Supplied data ::
## Begin

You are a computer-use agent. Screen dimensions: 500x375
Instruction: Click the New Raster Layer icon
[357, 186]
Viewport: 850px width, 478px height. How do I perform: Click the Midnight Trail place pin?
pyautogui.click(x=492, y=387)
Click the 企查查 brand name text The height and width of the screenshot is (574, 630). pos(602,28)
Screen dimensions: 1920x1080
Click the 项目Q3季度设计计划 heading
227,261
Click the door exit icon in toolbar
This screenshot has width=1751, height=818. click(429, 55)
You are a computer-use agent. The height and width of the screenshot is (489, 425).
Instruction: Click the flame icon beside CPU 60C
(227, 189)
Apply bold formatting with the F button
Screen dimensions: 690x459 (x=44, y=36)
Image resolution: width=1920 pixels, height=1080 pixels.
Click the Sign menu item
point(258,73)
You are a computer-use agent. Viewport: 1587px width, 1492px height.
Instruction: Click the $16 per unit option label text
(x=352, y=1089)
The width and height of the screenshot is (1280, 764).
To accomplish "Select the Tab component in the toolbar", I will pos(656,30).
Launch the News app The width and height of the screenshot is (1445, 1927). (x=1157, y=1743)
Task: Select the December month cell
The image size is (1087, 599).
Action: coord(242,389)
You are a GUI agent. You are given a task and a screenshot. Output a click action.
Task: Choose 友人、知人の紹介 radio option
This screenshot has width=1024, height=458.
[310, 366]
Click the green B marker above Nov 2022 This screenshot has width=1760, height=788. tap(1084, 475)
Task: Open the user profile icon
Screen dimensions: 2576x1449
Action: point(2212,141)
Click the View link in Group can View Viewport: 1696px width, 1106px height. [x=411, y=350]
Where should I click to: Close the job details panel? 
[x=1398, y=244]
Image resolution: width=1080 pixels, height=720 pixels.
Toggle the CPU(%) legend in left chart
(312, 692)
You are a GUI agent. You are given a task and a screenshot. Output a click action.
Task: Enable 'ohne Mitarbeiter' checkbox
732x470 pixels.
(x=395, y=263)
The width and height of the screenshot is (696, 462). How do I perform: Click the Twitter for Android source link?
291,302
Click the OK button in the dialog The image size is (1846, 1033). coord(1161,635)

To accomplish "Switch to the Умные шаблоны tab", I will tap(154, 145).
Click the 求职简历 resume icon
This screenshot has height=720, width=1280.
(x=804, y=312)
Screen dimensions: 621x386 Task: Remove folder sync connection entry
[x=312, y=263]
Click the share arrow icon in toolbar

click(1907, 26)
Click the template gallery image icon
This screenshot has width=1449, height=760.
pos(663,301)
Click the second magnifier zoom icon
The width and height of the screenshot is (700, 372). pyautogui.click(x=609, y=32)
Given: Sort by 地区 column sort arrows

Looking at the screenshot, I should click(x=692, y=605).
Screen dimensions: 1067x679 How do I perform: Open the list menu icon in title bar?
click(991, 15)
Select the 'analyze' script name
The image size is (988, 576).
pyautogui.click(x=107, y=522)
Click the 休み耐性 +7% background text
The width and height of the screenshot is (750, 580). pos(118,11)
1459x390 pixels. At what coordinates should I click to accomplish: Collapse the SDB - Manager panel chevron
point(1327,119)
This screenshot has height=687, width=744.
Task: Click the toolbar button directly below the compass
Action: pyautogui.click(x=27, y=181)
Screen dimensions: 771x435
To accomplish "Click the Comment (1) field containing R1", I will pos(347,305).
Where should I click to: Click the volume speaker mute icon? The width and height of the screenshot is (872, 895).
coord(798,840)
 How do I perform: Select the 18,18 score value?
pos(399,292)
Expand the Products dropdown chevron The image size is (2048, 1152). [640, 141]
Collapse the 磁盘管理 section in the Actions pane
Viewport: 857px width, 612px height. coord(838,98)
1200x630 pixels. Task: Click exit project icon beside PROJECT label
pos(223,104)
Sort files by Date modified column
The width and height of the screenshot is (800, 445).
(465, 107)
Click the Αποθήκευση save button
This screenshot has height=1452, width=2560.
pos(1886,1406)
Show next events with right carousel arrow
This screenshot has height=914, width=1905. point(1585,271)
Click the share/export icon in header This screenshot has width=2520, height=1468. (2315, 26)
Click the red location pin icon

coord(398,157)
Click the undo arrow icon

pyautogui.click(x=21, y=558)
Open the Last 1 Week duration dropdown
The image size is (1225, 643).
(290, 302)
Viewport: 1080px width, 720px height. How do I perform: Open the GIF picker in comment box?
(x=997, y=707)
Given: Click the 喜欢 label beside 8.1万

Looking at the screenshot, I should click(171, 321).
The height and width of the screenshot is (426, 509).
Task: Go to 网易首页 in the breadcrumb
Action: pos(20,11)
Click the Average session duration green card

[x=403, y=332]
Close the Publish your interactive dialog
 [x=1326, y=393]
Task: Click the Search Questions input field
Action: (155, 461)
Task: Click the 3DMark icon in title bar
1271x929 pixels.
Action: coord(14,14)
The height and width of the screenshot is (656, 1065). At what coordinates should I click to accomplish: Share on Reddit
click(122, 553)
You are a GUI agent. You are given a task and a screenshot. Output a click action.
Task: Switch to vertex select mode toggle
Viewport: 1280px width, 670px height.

## End

Arrange every line of the listing above as a Markdown table with two columns, Row and Line, numbering the lines in order and leaving out the blank ones.

| Row | Line |
|---|---|
| 1 | You are a computer-use agent. Screen dimensions: 500x375 |
| 2 | Instruction: Click the New Raster Layer icon |
| 3 | [357, 186] |
| 4 | Viewport: 850px width, 478px height. How do I perform: Click the Midnight Trail place pin? |
| 5 | pyautogui.click(x=492, y=387) |
| 6 | Click the 企查查 brand name text The height and width of the screenshot is (574, 630). pos(602,28) |
| 7 | Screen dimensions: 1920x1080 |
| 8 | Click the 项目Q3季度设计计划 heading |
| 9 | 227,261 |
| 10 | Click the door exit icon in toolbar |
| 11 | This screenshot has width=1751, height=818. click(429, 55) |
| 12 | You are a computer-use agent. The height and width of the screenshot is (489, 425). |
| 13 | Instruction: Click the flame icon beside CPU 60C |
| 14 | (227, 189) |
| 15 | Apply bold formatting with the F button |
| 16 | Screen dimensions: 690x459 (x=44, y=36) |
| 17 | Image resolution: width=1920 pixels, height=1080 pixels. |
| 18 | Click the Sign menu item |
| 19 | point(258,73) |
| 20 | You are a computer-use agent. Viewport: 1587px width, 1492px height. |
| 21 | Instruction: Click the $16 per unit option label text |
| 22 | (x=352, y=1089) |
| 23 | The width and height of the screenshot is (1280, 764). |
| 24 | To accomplish "Select the Tab component in the toolbar", I will pos(656,30). |
| 25 | Launch the News app The width and height of the screenshot is (1445, 1927). (x=1157, y=1743) |
| 26 | Task: Select the December month cell |
| 27 | The image size is (1087, 599). |
| 28 | Action: coord(242,389) |
| 29 | You are a GUI agent. You are given a task and a screenshot. Output a click action. |
| 30 | Task: Choose 友人、知人の紹介 radio option |
| 31 | This screenshot has width=1024, height=458. |
| 32 | [310, 366] |
| 33 | Click the green B marker above Nov 2022 This screenshot has width=1760, height=788. tap(1084, 475) |
| 34 | Task: Open the user profile icon |
| 35 | Screen dimensions: 2576x1449 |
| 36 | Action: point(2212,141) |
| 37 | Click the View link in Group can View Viewport: 1696px width, 1106px height. [x=411, y=350] |
| 38 | Where should I click to: Close the job details panel?  |
| 39 | [x=1398, y=244] |
| 40 | Image resolution: width=1080 pixels, height=720 pixels. |
| 41 | Toggle the CPU(%) legend in left chart |
| 42 | (312, 692) |
| 43 | You are a GUI agent. You are given a task and a screenshot. Output a click action. |
| 44 | Task: Enable 'ohne Mitarbeiter' checkbox |
| 45 | 732x470 pixels. |
| 46 | (x=395, y=263) |
| 47 | The width and height of the screenshot is (696, 462). How do I perform: Click the Twitter for Android source link? |
| 48 | 291,302 |
| 49 | Click the OK button in the dialog The image size is (1846, 1033). coord(1161,635) |
| 50 | To accomplish "Switch to the Умные шаблоны tab", I will tap(154, 145). |
| 51 | Click the 求职简历 resume icon |
| 52 | This screenshot has height=720, width=1280. |
| 53 | (x=804, y=312) |
| 54 | Screen dimensions: 621x386 Task: Remove folder sync connection entry |
| 55 | [x=312, y=263] |
| 56 | Click the share arrow icon in toolbar |
| 57 | click(1907, 26) |
| 58 | Click the template gallery image icon |
| 59 | This screenshot has width=1449, height=760. |
| 60 | pos(663,301) |
| 61 | Click the second magnifier zoom icon |
| 62 | The width and height of the screenshot is (700, 372). pyautogui.click(x=609, y=32) |
| 63 | Given: Sort by 地区 column sort arrows |
| 64 | Looking at the screenshot, I should click(x=692, y=605). |
| 65 | Screen dimensions: 1067x679 How do I perform: Open the list menu icon in title bar? |
| 66 | click(991, 15) |
| 67 | Select the 'analyze' script name |
| 68 | The image size is (988, 576). |
| 69 | pyautogui.click(x=107, y=522) |
| 70 | Click the 休み耐性 +7% background text |
| 71 | The width and height of the screenshot is (750, 580). pos(118,11) |
| 72 | 1459x390 pixels. At what coordinates should I click to accomplish: Collapse the SDB - Manager panel chevron |
| 73 | point(1327,119) |
| 74 | This screenshot has height=687, width=744. |
| 75 | Task: Click the toolbar button directly below the compass |
| 76 | Action: pyautogui.click(x=27, y=181) |
| 77 | Screen dimensions: 771x435 |
| 78 | To accomplish "Click the Comment (1) field containing R1", I will pos(347,305). |
| 79 | Where should I click to: Click the volume speaker mute icon? The width and height of the screenshot is (872, 895). |
| 80 | coord(798,840) |
| 81 |  How do I perform: Select the 18,18 score value? |
| 82 | pos(399,292) |
| 83 | Expand the Products dropdown chevron The image size is (2048, 1152). [640, 141] |
| 84 | Collapse the 磁盘管理 section in the Actions pane |
| 85 | Viewport: 857px width, 612px height. coord(838,98) |
| 86 | 1200x630 pixels. Task: Click exit project icon beside PROJECT label |
| 87 | pos(223,104) |
| 88 | Sort files by Date modified column |
| 89 | The width and height of the screenshot is (800, 445). |
| 90 | (465, 107) |
| 91 | Click the Αποθήκευση save button |
| 92 | This screenshot has height=1452, width=2560. |
| 93 | pos(1886,1406) |
| 94 | Show next events with right carousel arrow |
| 95 | This screenshot has height=914, width=1905. point(1585,271) |
| 96 | Click the share/export icon in header This screenshot has width=2520, height=1468. (2315, 26) |
| 97 | Click the red location pin icon |
| 98 | coord(398,157) |
| 99 | Click the undo arrow icon |
| 100 | pyautogui.click(x=21, y=558) |
| 101 | Open the Last 1 Week duration dropdown |
| 102 | The image size is (1225, 643). |
| 103 | (290, 302) |
| 104 | Viewport: 1080px width, 720px height. How do I perform: Open the GIF picker in comment box? |
| 105 | (x=997, y=707) |
| 106 | Given: Click the 喜欢 label beside 8.1万 |
| 107 | Looking at the screenshot, I should click(171, 321). |
| 108 | The height and width of the screenshot is (426, 509). |
| 109 | Task: Go to 网易首页 in the breadcrumb |
| 110 | Action: pos(20,11) |
| 111 | Click the Average session duration green card |
| 112 | [x=403, y=332] |
| 113 | Close the Publish your interactive dialog |
| 114 |  [x=1326, y=393] |
| 115 | Task: Click the Search Questions input field |
| 116 | Action: (155, 461) |
| 117 | Task: Click the 3DMark icon in title bar |
| 118 | 1271x929 pixels. |
| 119 | Action: coord(14,14) |
| 120 | The height and width of the screenshot is (656, 1065). At what coordinates should I click to accomplish: Share on Reddit |
| 121 | click(122, 553) |
| 122 | You are a GUI agent. You are given a task and a screenshot. Output a click action. |
| 123 | Task: Switch to vertex select mode toggle |
| 124 | Viewport: 1280px width, 670px height. |